The BSC is a committee charged with supporting the revision of the 2016 CDC guidelines on opioid prescribing.
To be specific, the BSC is the committee that works with the committee that will revise the 2016 CDC guidelines.
We know all the members of the BSC, and every member has been open and forthright about incorporating patient input into the guideline revisions. But we hardly know any members of the committee who will codify the guidelines.
Transparency by proxy – a curious arrangement to say the least.
The BSC has repeatedly allowed for public commentary and live feedback to learn how the application and misapplication of the 2016 guidelines affect patient care. The actual organization leading the changes does not even disclose the names of the committee members.
Creating an arrangement that will inevitably become contentious. Already the BSC cautions that the – yet to be disclosed – draft of the revised guidelines will cause further harm to patients with chronic pain and substance use dependency. But that is all the BSC has been allowed to say publicly.
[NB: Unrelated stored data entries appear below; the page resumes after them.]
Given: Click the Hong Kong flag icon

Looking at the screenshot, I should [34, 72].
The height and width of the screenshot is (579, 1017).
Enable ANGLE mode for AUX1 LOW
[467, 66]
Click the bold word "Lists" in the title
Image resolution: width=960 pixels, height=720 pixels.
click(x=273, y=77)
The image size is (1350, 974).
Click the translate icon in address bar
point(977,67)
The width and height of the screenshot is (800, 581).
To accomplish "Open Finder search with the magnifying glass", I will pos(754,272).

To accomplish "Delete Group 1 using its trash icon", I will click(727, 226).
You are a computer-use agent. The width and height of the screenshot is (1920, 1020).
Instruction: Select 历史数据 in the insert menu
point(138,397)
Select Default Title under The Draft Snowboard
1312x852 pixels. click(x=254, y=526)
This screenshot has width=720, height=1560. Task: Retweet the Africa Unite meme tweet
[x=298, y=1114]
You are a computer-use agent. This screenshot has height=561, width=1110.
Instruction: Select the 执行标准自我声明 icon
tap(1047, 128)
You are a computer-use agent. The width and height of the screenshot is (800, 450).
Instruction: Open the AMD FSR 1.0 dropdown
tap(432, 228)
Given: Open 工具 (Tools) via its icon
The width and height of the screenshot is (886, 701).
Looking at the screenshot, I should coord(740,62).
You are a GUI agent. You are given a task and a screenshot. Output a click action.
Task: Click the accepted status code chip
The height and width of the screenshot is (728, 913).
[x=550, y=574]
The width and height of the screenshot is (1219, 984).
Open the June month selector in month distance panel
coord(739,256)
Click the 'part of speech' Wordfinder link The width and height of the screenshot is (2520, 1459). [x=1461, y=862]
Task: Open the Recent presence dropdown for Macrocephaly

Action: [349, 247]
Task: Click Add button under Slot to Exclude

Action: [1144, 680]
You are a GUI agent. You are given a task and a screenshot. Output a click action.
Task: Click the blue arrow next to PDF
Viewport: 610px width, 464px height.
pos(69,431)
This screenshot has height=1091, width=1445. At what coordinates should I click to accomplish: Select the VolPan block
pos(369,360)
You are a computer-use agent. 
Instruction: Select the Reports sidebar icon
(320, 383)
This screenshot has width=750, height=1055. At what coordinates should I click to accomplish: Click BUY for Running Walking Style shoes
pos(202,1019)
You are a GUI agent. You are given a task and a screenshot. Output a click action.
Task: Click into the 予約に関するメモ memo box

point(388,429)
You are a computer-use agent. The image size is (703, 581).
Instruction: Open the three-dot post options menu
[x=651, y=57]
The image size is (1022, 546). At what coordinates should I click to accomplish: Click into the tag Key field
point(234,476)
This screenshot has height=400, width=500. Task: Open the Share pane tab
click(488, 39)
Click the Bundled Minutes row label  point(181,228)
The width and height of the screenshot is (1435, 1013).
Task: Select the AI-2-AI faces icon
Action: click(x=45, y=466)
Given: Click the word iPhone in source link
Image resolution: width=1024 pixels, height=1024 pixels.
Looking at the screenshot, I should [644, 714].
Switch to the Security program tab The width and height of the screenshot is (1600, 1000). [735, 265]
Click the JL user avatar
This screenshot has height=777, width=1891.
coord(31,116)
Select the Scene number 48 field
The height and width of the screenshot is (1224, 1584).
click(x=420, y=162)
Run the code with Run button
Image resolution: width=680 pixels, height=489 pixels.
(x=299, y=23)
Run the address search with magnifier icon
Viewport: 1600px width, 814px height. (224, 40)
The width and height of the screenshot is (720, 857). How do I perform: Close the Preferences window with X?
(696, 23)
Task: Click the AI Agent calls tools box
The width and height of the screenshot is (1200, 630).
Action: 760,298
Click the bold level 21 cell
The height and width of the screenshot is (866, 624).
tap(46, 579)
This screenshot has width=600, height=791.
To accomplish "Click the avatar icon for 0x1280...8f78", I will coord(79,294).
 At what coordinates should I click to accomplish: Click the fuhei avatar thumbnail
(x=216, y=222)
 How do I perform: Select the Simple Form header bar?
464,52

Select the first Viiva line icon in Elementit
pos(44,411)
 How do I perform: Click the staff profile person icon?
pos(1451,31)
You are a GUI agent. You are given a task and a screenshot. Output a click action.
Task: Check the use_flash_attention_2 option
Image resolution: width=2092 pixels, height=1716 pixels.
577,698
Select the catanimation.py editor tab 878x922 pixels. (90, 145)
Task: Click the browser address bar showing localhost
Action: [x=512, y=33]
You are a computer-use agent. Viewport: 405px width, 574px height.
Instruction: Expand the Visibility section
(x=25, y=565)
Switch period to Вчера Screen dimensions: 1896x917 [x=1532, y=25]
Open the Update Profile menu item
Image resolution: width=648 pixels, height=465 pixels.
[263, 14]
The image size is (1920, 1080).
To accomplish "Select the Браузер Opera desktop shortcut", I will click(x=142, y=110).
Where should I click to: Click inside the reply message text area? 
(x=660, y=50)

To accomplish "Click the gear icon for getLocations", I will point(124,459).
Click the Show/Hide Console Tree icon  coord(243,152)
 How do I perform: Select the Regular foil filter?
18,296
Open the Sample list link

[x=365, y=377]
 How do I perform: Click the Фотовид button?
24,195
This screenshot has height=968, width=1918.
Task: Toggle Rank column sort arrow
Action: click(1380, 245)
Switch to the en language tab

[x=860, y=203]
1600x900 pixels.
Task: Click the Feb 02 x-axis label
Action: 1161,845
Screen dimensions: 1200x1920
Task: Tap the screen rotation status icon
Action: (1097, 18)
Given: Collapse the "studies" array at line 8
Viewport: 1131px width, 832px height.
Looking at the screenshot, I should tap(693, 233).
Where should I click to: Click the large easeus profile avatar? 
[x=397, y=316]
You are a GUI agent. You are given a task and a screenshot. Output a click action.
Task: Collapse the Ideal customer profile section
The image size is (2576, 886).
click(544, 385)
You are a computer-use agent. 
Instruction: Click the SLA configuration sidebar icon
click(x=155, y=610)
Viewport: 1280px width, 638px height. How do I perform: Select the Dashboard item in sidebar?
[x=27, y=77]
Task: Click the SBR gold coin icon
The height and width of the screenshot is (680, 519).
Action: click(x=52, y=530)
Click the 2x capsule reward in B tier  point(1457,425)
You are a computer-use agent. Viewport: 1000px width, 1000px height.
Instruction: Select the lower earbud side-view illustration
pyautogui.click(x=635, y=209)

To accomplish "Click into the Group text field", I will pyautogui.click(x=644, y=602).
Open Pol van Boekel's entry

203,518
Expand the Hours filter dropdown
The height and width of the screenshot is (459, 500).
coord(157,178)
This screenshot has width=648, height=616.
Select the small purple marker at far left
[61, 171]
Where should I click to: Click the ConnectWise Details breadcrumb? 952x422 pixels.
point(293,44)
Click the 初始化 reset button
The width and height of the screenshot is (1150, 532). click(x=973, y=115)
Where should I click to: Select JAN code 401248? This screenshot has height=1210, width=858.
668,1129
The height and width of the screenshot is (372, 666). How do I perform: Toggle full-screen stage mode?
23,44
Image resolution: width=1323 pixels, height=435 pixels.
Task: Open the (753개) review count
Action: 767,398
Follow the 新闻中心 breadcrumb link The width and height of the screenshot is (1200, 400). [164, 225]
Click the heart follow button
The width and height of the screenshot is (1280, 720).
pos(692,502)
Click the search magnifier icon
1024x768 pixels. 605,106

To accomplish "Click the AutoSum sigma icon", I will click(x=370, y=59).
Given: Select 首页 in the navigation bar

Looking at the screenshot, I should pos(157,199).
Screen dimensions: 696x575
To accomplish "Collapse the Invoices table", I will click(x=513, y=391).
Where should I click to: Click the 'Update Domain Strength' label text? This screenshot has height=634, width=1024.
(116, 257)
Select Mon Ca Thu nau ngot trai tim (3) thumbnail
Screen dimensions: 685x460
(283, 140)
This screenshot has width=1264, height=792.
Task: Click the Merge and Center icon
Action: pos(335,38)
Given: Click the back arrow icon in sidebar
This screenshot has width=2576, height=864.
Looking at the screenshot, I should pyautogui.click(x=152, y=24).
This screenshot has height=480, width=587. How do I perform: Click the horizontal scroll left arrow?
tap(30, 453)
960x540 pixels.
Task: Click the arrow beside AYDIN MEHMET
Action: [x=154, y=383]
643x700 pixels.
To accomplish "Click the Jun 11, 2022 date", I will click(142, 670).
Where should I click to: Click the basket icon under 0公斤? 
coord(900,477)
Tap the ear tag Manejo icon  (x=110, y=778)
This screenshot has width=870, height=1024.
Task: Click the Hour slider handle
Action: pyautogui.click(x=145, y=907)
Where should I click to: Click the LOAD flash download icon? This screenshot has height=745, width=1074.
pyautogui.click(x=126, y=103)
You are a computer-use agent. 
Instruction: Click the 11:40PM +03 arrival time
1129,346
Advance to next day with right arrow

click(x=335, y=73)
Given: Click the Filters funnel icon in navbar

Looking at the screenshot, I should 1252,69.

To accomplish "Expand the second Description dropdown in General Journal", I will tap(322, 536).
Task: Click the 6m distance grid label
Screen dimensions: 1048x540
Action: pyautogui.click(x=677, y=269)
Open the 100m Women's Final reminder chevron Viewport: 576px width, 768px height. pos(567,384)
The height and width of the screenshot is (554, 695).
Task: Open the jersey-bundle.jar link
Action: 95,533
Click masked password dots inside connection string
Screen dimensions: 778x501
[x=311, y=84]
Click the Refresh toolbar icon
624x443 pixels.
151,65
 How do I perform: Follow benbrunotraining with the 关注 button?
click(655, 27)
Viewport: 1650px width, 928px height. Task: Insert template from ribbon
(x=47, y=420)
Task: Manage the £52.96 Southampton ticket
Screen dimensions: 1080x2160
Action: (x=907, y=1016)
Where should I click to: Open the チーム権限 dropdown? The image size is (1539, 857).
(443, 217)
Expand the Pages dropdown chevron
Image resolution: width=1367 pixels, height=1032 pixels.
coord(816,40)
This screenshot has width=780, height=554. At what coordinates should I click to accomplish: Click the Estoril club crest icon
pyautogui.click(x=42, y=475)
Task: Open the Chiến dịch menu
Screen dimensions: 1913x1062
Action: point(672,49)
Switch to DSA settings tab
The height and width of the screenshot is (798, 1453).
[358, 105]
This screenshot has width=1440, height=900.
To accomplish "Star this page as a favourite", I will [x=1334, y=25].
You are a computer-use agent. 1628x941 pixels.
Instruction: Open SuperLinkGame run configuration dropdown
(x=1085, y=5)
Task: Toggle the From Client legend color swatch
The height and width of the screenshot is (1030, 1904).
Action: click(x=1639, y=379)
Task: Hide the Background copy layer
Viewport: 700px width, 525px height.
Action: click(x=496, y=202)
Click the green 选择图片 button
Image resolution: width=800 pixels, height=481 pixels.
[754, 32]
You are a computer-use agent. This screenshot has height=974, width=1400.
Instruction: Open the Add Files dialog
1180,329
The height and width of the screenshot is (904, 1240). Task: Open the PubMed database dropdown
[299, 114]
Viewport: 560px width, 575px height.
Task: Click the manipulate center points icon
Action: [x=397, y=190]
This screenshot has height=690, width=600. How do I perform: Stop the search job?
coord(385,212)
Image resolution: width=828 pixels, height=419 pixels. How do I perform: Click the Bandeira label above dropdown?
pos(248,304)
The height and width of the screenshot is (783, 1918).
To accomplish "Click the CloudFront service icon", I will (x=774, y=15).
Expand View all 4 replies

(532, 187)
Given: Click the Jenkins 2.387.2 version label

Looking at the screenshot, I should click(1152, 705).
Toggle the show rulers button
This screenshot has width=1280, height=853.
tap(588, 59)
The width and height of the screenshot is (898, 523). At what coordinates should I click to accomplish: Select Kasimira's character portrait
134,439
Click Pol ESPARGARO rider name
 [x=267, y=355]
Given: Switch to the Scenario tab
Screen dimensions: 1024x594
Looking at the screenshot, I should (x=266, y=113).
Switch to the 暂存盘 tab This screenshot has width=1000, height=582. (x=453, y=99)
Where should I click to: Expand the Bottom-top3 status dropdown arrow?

Privately many patient advocacy groups fear the worst. They fear the BSC is simply a token mouthpiece used to give the perception of patient input, but in reality the revisions will be made by a covert group within the CDC.
We are not so conspiratorial or so jaded. Rather, we believe this semi-transparent model has the potential to gauge consensus among the public.
Many private focus groups or internal corporate marketing studies utilize structured communication techniques. Models in which a broad range of feedback and opinions are selectively aggregated and coalesced into a general set of agreed upon opinions.
Typically this is done through layers of structured communication, and stratified decision-making. The initial layers are generally open and include a wide array of opinions and feedback. The subsequent layers are more structured and contextualized.
Having two separate committees, one open to the public and one noticeably discreet, would represent one such model of generating consensus. A public facing committee would incorporate public feedback, the myriad of opinions and direct experiences, and channel that broad feedback into a separate committee that would structure that feedback.
We hope this is the true intention.
Otherwise we will find ourselves in the same position, years from now, convening committee after committee, trying to resolve the irresolvable – the problem of pain.
A problem unique to each individual, as pain is both a symptom and a subjective perception.
A problem we are now trying to find a consensus.